YOUR TASK - The entries below are to be restated exactly, and their images are to be omitted.

RECORDS FOR THIS EXERCISE -

--*--

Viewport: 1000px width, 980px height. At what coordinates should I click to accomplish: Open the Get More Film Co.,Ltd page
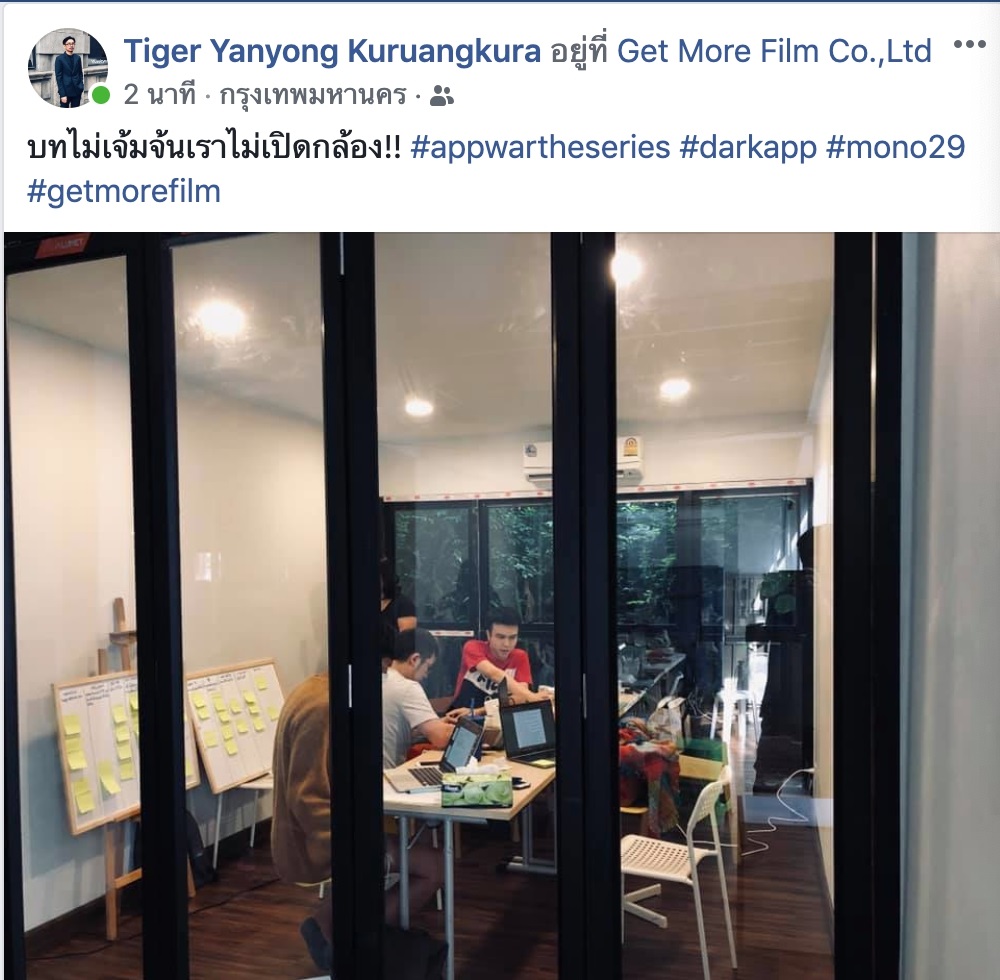pos(774,50)
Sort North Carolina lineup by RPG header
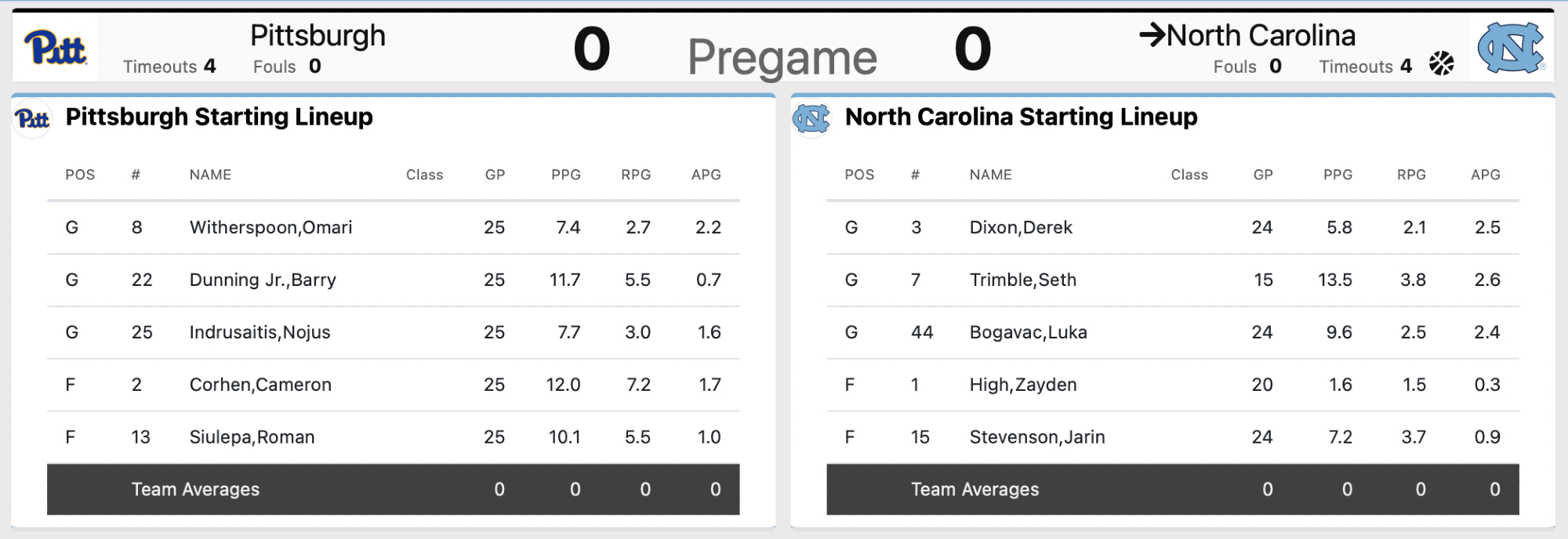The height and width of the screenshot is (539, 1568). point(1411,175)
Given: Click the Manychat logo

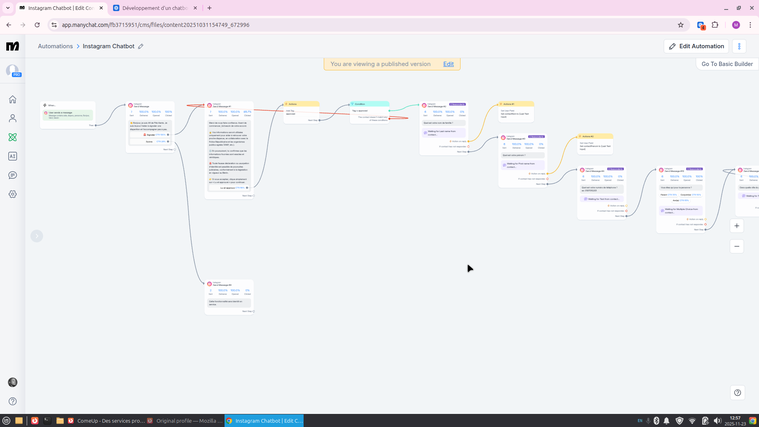Looking at the screenshot, I should point(12,46).
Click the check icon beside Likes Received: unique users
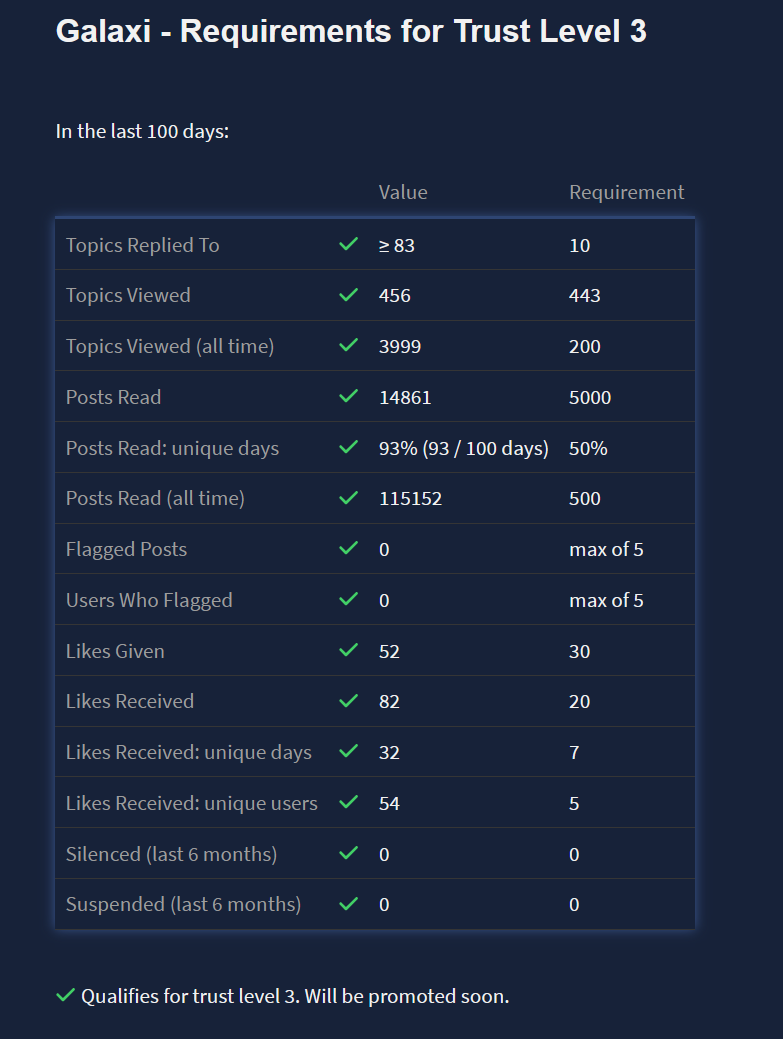Screen dimensions: 783x1039 pos(348,803)
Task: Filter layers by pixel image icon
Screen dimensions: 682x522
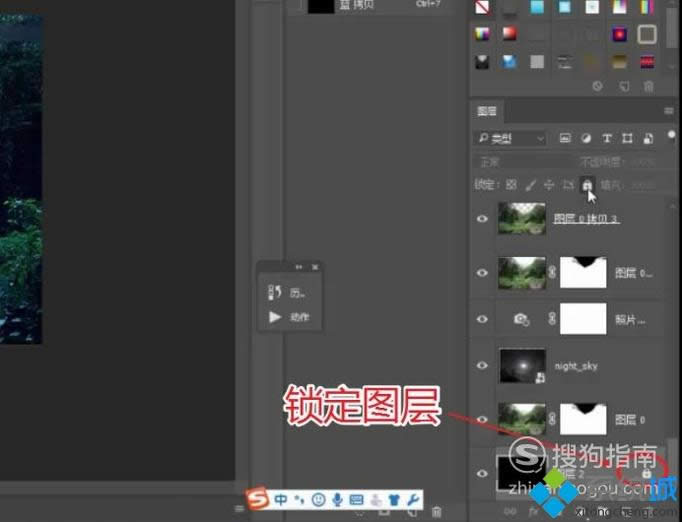Action: pos(565,138)
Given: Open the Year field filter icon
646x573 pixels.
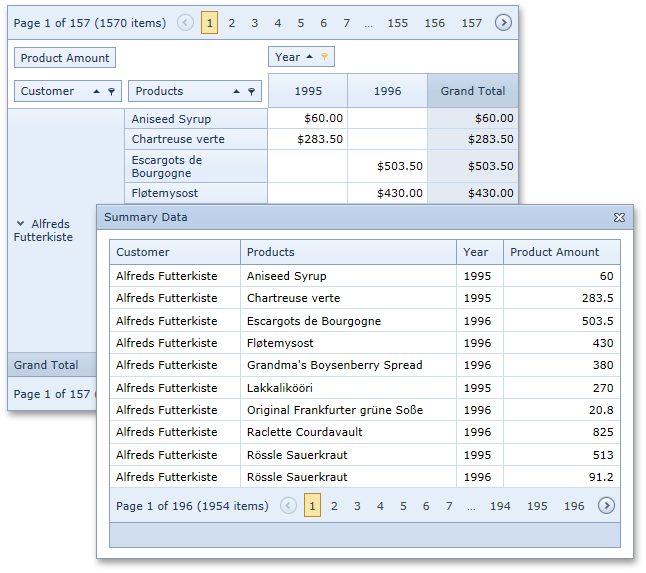Looking at the screenshot, I should click(324, 57).
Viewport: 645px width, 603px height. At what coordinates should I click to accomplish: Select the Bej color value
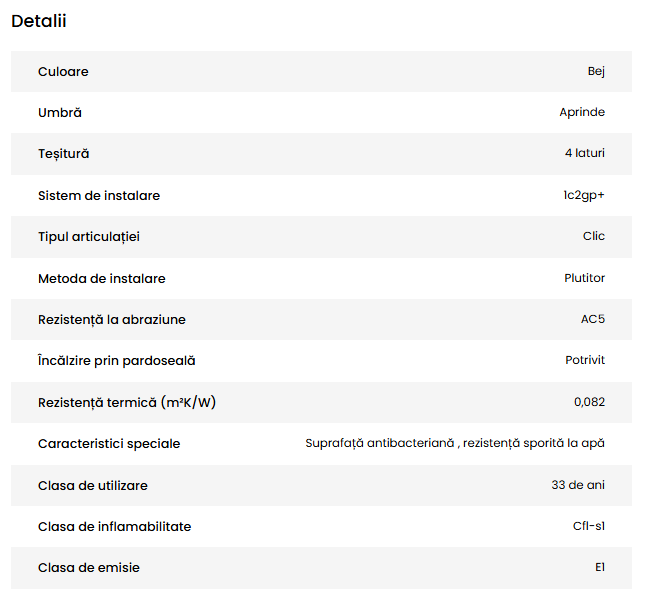(596, 72)
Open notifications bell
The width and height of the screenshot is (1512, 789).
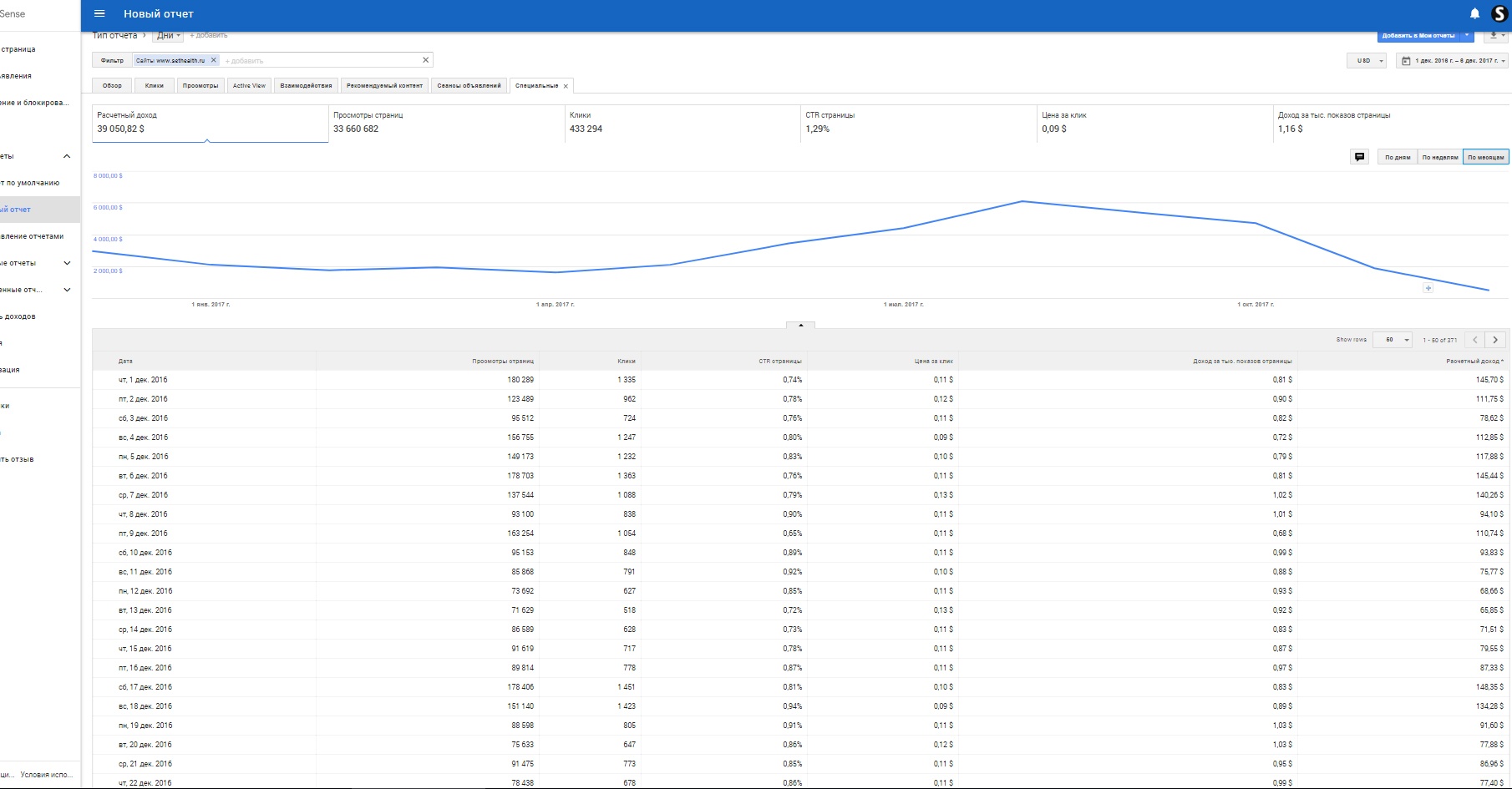[x=1474, y=14]
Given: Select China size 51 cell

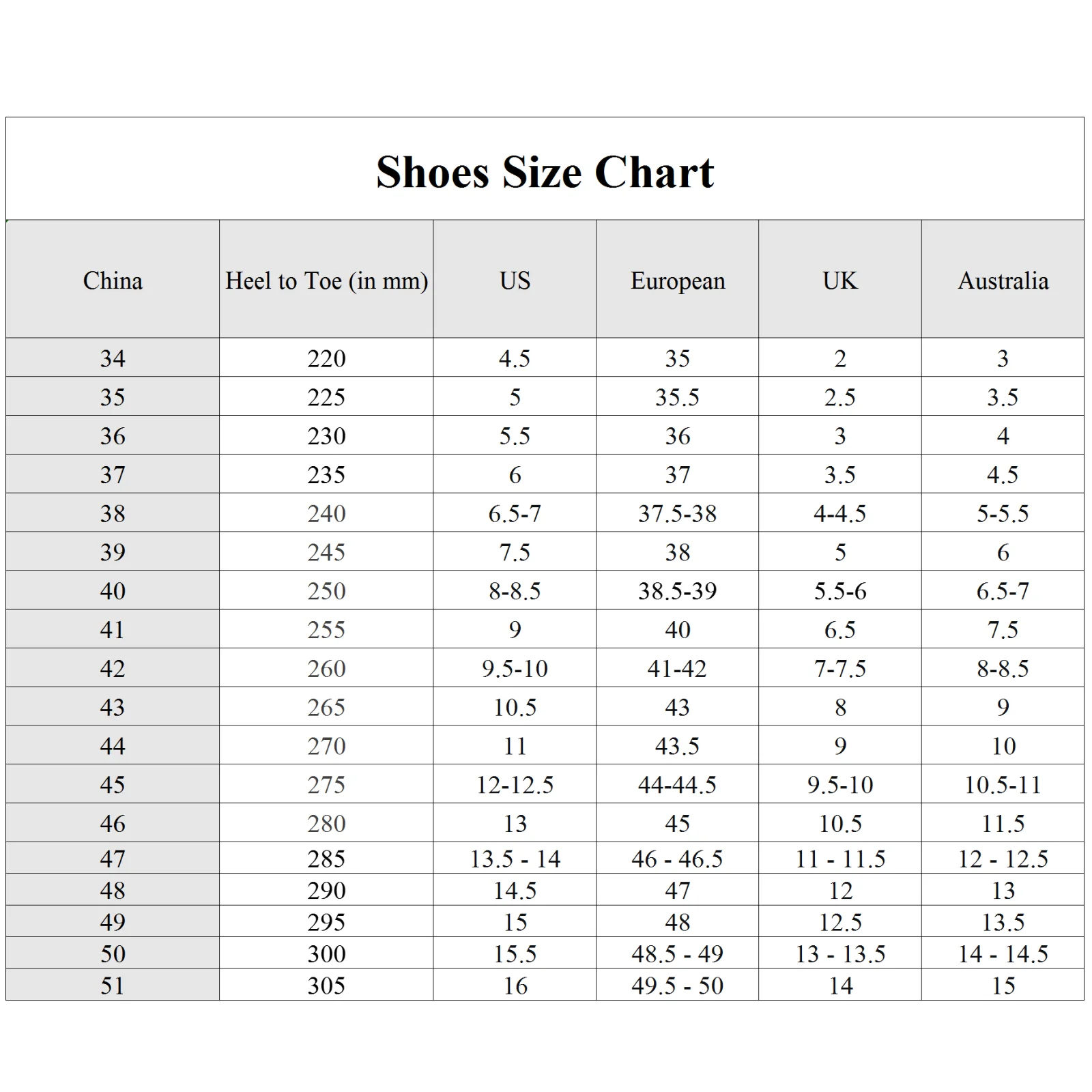Looking at the screenshot, I should click(113, 986).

--*--

ANSWER TO THE PROBLEM -
Viewport: 1000px width, 980px height. At what coordinates should I click to accomplish: Open the Get More Film Co.,Ltd page
pos(774,50)
Sort North Carolina lineup by RPG header
The height and width of the screenshot is (539, 1568). point(1411,175)
Given: Click the Manychat logo

Looking at the screenshot, I should point(12,46).
Click the check icon beside Likes Received: unique users
Screen dimensions: 783x1039 pos(348,803)
Task: Filter layers by pixel image icon
Screen dimensions: 682x522
Action: pos(565,138)
Given: Open the Year field filter icon
646x573 pixels.
Looking at the screenshot, I should click(324, 57).
Viewport: 645px width, 603px height. At what coordinates should I click to accomplish: Select the Bej color value
(596, 72)
Open notifications bell
The width and height of the screenshot is (1512, 789).
[x=1474, y=14]
Given: Select China size 51 cell

Looking at the screenshot, I should click(113, 986).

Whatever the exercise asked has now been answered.